The excitement around speech recognition is real: it has the potential to power the next wave of modern applications and give businesses and vendors a competitive advantage. But, with excitement comes misaligned expectations. Speech recognition is a messy, tough and persistent problem for enterprises, one that has languished under existing technology providers for decades. At Deepgram we have been working to change that by rebuilding speech recognition from the ground up. Today, we celebrate a key milestone on our path with a $12 million Series A round led by Wing VC, with participation from NVIDIA, Y Combinator, Compound and SAP.iO.
Why Speech Recognition?
Today, getting actionable information from recorded phone conversations and meetings is time and resource-intensive, costly and cumbersome. Audio recordings don’t play by the same rules as text or data. They’re messy and idiosyncratic and go far beyond the short pre-programmed phrases that Siri and Alexa rely on. There’s no silver bullet to speech recognition, especially when it comes to speed, scale, accuracy and reliability.
"Enterprise communication amounts to trillions of minutes annually, but making sense of what's being said is technically challenging and cost-prohibitive,” said Zach DeWitt, Partner at Wing VC.
“Deepgram is building mission-critical infrastructure to empower enterprises to accurately transcribe and analyze their calls and meetings in real-time, across multiple accents and languages. Deepgram is helping companies better serve their customers and employees by unlocking unutilized voice datasets."
You can read Zach’s blog post about the need for Deepgram and the importance that companies utilize speech recognition to better interpret customer needs and serve their employees.
Rebuilding Speech From the Ground up
The idea for Deepgram began while I was a PhD student at University of Michigan. My cofounder and I were researching the detection of dark matter two miles underground and in the hours not devoted to research, we life-logged (we made devices that recorded backup copies of the audio surrounding us, 24/7). When we tried to go back and find key conversations and specific moments in those audio files, we felt the very real pain of not having a good tool available to help process the recordings and pinpoint valuable timestamps. That was the spark that created Deepgram.
Deepgram has taken an entirely new approach to speech recognition, replacing what hasn’t worked — heuristics-based speech processing — with fully end-to-end deep learning. Audio recordings are complex and infinitely varied, meaning there is no one quick-fix to speech recognition. That’s why we train speech models to learn and adapt under complex, real-world conditions with customers’ unique vocabularies, accents, product names and acoustic environments.
Companies dealing with challenging audio from conference calls or call centers previously struggled to make speech scalable, precise and fast enough.

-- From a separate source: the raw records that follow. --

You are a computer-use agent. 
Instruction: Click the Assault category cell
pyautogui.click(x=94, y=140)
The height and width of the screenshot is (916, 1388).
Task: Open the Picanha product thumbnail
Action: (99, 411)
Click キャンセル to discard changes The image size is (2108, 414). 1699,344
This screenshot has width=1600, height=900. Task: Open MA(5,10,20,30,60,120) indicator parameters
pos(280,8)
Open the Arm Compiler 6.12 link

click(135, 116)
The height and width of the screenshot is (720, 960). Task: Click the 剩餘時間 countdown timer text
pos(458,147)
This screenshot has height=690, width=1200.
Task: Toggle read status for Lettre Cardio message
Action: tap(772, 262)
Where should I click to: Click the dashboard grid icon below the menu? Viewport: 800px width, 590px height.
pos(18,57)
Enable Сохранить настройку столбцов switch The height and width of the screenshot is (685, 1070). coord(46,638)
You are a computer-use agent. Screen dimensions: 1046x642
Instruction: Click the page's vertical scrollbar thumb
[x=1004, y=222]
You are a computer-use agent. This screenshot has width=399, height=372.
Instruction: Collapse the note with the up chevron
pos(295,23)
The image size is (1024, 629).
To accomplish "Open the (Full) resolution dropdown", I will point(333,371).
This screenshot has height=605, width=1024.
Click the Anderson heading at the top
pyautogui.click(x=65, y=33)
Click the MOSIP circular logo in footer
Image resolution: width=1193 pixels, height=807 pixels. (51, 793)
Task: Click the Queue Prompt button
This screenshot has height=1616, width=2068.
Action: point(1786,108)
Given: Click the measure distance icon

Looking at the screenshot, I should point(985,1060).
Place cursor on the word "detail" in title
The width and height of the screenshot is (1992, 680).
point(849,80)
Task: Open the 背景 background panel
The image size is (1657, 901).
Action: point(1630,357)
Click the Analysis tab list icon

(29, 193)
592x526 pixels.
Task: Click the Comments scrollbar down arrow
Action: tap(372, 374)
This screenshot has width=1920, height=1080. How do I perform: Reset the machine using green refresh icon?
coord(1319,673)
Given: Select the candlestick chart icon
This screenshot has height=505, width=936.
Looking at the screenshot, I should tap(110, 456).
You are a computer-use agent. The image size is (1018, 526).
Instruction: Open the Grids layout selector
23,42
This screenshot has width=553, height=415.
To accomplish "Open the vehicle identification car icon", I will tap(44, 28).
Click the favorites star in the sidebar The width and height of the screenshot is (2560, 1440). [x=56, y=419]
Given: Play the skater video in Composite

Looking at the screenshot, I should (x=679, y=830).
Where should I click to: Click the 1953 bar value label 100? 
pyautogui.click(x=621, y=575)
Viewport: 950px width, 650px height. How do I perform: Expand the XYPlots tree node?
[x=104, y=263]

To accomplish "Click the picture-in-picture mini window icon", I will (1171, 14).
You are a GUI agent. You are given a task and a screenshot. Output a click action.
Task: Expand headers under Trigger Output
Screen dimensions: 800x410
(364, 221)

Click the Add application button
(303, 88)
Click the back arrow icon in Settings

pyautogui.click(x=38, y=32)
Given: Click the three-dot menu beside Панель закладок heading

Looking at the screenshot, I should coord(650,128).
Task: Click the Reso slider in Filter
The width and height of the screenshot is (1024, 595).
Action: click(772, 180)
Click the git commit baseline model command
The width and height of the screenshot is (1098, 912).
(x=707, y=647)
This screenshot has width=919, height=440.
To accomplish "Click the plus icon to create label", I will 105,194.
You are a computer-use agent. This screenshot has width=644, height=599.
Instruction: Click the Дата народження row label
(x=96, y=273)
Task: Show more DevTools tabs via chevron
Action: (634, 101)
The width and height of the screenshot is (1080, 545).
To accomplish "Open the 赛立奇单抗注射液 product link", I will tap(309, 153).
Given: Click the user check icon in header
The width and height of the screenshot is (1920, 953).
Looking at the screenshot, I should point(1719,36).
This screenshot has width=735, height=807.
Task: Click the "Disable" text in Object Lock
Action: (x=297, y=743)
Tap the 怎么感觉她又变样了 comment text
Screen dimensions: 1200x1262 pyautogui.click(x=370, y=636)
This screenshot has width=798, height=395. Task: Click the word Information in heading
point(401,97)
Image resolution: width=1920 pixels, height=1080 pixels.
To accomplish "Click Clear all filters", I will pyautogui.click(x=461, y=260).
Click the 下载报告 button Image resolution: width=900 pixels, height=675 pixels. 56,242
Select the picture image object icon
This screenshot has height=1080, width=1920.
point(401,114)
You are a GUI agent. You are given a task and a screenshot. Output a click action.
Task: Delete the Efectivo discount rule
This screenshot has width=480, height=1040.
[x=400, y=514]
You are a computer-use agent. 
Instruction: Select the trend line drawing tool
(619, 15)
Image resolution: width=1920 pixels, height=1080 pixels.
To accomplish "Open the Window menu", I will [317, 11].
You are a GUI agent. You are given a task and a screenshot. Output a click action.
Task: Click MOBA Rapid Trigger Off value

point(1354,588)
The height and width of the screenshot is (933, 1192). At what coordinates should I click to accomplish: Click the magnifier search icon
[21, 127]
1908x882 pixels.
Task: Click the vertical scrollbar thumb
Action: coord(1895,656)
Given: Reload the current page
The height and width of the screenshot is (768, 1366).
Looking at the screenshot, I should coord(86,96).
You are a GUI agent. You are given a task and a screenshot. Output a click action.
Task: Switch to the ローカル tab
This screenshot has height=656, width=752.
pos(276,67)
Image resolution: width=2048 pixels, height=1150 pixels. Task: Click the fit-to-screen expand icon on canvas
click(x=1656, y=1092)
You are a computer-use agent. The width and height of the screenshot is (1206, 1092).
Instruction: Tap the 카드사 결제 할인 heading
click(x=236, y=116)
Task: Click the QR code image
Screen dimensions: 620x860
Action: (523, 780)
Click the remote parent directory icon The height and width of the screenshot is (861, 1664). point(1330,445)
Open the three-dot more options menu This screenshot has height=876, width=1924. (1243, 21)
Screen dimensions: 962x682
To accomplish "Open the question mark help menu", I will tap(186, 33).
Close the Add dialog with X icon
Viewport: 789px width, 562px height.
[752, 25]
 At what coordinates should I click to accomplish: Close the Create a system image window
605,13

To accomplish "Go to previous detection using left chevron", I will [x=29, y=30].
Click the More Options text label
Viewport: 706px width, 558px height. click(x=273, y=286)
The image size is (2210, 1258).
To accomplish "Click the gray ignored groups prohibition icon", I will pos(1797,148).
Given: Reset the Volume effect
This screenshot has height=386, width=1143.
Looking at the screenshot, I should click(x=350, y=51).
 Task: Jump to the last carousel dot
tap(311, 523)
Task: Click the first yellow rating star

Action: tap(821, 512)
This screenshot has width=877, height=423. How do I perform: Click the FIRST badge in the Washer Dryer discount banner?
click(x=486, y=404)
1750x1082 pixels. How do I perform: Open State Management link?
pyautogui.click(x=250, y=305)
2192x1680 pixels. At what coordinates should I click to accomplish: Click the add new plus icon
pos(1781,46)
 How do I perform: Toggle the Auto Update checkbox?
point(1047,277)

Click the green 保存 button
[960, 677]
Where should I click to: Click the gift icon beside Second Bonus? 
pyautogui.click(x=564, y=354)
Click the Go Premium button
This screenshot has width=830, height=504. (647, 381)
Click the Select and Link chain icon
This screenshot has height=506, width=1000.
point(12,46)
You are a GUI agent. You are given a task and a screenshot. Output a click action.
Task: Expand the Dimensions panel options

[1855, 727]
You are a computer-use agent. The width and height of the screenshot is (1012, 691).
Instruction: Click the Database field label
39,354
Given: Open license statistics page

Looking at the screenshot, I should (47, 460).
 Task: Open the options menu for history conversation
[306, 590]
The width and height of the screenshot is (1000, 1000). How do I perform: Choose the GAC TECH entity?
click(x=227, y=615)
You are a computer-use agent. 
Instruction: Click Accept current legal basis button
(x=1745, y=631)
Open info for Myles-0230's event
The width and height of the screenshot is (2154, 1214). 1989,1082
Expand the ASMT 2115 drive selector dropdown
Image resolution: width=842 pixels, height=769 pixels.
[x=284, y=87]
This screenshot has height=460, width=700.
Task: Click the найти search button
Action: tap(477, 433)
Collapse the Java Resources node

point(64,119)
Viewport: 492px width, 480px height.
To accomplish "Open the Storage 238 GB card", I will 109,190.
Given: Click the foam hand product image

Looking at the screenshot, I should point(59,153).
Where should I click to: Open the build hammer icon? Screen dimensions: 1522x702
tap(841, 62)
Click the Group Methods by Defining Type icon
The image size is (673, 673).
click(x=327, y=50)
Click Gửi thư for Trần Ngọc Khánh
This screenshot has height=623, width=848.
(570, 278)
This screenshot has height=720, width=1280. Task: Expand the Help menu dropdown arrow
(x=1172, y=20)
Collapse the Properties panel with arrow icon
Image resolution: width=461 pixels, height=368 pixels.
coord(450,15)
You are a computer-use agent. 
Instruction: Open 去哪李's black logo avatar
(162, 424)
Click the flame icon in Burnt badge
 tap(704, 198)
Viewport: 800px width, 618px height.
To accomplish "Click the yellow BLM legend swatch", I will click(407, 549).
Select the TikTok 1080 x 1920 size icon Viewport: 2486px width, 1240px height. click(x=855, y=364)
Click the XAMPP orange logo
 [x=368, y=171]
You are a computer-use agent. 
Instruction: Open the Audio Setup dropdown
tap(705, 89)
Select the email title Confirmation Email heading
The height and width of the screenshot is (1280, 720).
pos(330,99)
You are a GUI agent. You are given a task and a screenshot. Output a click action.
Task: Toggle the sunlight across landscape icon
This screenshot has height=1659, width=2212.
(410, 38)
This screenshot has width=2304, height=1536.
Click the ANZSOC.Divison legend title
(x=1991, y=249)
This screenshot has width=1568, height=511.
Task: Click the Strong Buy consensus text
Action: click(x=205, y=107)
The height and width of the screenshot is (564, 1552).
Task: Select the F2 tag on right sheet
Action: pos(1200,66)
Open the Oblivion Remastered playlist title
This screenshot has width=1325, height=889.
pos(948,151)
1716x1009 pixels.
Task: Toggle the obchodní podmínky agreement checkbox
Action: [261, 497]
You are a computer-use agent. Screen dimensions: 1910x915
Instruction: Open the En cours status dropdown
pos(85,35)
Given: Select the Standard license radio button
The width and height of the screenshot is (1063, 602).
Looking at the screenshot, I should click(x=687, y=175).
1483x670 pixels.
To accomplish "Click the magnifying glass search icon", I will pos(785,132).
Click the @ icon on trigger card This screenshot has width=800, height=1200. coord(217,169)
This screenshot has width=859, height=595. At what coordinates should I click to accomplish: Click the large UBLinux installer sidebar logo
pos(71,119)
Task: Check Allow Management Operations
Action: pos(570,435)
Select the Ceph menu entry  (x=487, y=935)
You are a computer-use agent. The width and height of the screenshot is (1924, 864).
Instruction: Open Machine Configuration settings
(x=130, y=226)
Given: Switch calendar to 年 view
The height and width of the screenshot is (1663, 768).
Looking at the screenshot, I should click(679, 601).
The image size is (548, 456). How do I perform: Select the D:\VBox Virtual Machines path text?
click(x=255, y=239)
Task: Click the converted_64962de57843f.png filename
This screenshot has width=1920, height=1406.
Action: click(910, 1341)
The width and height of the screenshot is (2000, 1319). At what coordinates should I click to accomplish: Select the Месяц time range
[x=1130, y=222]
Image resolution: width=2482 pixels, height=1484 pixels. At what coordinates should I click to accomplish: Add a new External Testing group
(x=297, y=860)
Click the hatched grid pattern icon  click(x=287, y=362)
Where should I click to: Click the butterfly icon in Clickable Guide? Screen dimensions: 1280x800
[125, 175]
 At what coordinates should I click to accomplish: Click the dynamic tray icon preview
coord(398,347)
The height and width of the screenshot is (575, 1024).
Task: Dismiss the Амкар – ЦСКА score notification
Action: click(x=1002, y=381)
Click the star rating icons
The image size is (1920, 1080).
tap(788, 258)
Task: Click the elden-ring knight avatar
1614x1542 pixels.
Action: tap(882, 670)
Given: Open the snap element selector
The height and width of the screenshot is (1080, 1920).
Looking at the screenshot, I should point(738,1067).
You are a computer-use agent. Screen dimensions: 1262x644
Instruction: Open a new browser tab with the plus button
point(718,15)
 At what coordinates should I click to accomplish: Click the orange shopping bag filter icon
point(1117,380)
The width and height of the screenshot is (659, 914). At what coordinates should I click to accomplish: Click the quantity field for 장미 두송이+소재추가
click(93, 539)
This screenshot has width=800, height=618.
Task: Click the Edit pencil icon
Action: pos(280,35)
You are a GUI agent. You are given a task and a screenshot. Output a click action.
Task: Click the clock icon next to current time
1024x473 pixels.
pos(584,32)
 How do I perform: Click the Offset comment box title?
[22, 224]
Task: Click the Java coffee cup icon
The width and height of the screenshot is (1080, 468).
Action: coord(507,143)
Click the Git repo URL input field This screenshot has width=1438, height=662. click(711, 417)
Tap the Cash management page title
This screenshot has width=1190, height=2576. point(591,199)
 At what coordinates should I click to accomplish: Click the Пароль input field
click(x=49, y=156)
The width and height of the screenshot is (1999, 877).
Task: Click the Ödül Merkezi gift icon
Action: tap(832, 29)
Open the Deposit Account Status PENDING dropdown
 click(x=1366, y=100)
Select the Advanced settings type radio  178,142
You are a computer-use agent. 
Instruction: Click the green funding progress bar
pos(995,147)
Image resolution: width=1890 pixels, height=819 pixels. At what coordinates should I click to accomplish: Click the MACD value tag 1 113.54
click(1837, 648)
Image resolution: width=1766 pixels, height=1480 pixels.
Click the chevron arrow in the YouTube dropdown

With Deepgram, they can transform their speech data into an enterprise asset. Our speech recognition reliably acts as a foundational layer within the next generation of business applications, allowing companies to build something with speech that actually works.
Making Speech Work In The Enterprise
Since going to market, we’ve amassed customers across the call center, retail and tech industries, and partnered with some of the leading large-scale communication and conferencing providers. Developers, data scientists, product managers and CIOs at these companies all trust Deepgram because our unique approach delivers a high-level of accuracy quickly, and at scale.
Our customers and partners work with us because of our vision, our team and our commitment to continually refining and innovating our product. As part of that product innovation, along with our Series A, we’re also announcing two new features of our platform:
- Real-Time Streaming: an industry-first advancement in speech recognition that lets our customers analyze and transcribe speech as words are being spoken. More complex use cases are long running real-time transcription for meeting platforms or powering real-time agent assist for call center agents to achieve more effective customer service. A simple use case is "command and control" interactions like dictating doctor’s notes or ordering takeout from your favorite restaurant chain.
- On-Premises Deployment: Deepgram On-Premises Deployment provides a private, deployable instance of the Deepgram platform for speech recognition use cases involving confidential, regulated, or otherwise sensitive audio data in enterprise. It delivers the same scalable, high-performance, high-accuracy speech recognition capability as the Deepgram cloud, while allowing enterprises to manage the solution on-premises.
“One of the next big frontiers in the AI revolution is conversational intelligence,” said Jeff Herbst, Vice President of Business Development at NVIDIA.
“Deepgram is doing groundbreaking work in this field, and we are delighted to be working closely with them. Their world class GPU-accelerated speech recognition enables faster, more accurate natural language processing that will make an important impact on a range of industries.”
“As SAP drives toward combining experience data with operational data, Deepgram’s unique ability to automate transcription and intent recognition from voice conversations with high accuracy enables companies to provide a high quality customer experience,” said Ram Jambunathan, Managing Director of SAP.iO. “We’re excited about Deepgram’s potential to enable rich, voice based insights for SAP customers.”
We’re so excited about what’s next. The speech recognition opportunity is huge, and the endorsement from these amazing investors validates that we have the team, technology and vision to crack it. We strive to become the de facto speech company by unlocking valuable voice data for our customers, giving them a competitive advantage in their industry. This round is going to help us do just that.